● Materiał wejściowy
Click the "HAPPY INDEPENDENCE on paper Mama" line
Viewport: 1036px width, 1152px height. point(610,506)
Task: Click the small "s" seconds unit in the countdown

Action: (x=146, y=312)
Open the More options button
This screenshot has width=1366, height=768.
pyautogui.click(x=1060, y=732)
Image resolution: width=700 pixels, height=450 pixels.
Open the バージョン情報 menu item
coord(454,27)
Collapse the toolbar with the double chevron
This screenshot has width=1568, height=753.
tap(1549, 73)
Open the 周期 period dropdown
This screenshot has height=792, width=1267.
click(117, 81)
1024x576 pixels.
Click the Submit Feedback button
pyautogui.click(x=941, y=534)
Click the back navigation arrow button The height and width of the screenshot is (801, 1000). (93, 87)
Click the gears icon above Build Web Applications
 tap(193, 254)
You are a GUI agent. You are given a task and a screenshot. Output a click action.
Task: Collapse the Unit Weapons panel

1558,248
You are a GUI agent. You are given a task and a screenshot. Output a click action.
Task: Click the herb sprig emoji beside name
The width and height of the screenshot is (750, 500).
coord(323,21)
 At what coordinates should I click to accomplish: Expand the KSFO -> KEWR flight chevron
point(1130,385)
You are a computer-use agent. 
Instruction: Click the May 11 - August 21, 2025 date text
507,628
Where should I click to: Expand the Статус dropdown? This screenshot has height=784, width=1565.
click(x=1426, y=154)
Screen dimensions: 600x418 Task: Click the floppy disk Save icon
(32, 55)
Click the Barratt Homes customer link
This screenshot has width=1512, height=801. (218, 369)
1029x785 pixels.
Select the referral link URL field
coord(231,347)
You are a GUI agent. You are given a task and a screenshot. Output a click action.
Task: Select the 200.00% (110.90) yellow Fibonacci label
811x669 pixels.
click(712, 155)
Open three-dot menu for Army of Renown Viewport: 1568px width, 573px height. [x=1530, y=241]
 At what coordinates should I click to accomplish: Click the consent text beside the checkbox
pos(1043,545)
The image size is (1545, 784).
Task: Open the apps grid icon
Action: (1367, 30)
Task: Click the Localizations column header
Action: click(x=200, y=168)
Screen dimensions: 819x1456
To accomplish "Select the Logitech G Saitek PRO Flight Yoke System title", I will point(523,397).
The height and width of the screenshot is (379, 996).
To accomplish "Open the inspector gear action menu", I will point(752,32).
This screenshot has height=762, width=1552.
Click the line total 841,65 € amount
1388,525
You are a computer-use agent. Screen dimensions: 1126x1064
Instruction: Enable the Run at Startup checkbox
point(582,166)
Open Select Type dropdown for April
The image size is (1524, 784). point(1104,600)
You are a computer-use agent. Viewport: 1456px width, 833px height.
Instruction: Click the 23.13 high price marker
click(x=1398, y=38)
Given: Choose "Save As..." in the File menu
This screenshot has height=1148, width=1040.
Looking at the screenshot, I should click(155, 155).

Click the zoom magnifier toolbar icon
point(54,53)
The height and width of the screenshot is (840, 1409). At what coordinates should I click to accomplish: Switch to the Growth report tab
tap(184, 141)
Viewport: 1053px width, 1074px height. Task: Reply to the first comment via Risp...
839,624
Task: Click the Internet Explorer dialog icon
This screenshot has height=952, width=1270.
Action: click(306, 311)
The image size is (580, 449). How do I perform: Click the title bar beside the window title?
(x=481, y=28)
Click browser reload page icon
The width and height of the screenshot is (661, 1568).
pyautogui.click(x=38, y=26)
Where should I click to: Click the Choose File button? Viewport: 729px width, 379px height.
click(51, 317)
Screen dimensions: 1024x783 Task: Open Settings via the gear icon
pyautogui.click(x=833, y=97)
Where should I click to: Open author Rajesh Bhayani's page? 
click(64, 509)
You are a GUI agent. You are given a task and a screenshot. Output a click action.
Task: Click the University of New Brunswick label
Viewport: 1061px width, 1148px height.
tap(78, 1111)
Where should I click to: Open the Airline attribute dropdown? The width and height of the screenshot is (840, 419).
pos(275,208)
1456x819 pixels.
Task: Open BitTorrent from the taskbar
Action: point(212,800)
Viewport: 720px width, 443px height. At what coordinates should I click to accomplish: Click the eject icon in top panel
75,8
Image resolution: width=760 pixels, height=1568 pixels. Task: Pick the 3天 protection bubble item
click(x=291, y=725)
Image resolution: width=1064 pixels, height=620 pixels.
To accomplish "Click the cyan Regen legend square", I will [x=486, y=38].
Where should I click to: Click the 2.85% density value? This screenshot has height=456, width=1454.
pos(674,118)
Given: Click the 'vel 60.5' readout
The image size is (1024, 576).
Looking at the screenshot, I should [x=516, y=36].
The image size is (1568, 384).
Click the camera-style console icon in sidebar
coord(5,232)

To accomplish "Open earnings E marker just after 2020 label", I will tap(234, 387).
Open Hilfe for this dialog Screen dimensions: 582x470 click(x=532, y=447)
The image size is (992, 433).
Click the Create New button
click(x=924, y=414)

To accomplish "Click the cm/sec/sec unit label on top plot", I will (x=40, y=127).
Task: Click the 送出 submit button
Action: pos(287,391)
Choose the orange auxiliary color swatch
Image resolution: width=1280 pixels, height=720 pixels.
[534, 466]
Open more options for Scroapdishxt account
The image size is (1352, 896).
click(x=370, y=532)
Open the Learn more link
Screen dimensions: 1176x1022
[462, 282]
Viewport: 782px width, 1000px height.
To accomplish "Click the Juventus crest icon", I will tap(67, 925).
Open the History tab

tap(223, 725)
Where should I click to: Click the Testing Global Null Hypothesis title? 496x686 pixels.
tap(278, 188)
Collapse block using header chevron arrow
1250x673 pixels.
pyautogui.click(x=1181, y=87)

● Cel zadania
Przepisz materiał od wiersza zawierającego „Where should I click to: Expand” aż do wiersza zawierającego „click(x=1398, y=38)” włącznie, zastępując „dropdown” przez „drop-down list”. Pozostała treść ma pozostać bez zmian.

● Gotowa odpowiedź
Where should I click to: Expand the Статус drop-down list? This screenshot has height=784, width=1565.
click(x=1426, y=154)
Screen dimensions: 600x418 Task: Click the floppy disk Save icon
(32, 55)
Click the Barratt Homes customer link
This screenshot has width=1512, height=801. (218, 369)
1029x785 pixels.
Select the referral link URL field
coord(231,347)
You are a GUI agent. You are given a task and a screenshot. Output a click action.
Task: Select the 200.00% (110.90) yellow Fibonacci label
811x669 pixels.
click(712, 155)
Open three-dot menu for Army of Renown Viewport: 1568px width, 573px height. [x=1530, y=241]
 At what coordinates should I click to accomplish: Click the consent text beside the checkbox
pos(1043,545)
The image size is (1545, 784).
Task: Open the apps grid icon
Action: (1367, 30)
Task: Click the Localizations column header
Action: click(x=200, y=168)
Screen dimensions: 819x1456
To accomplish "Select the Logitech G Saitek PRO Flight Yoke System title", I will point(523,397).
The height and width of the screenshot is (379, 996).
To accomplish "Open the inspector gear action menu", I will point(752,32).
This screenshot has height=762, width=1552.
Click the line total 841,65 € amount
1388,525
You are a computer-use agent. Screen dimensions: 1126x1064
Instruction: Enable the Run at Startup checkbox
point(582,166)
Open Select Type drop-down list for April
The image size is (1524, 784). point(1104,600)
You are a computer-use agent. Viewport: 1456px width, 833px height.
Instruction: Click the 23.13 high price marker
click(x=1398, y=38)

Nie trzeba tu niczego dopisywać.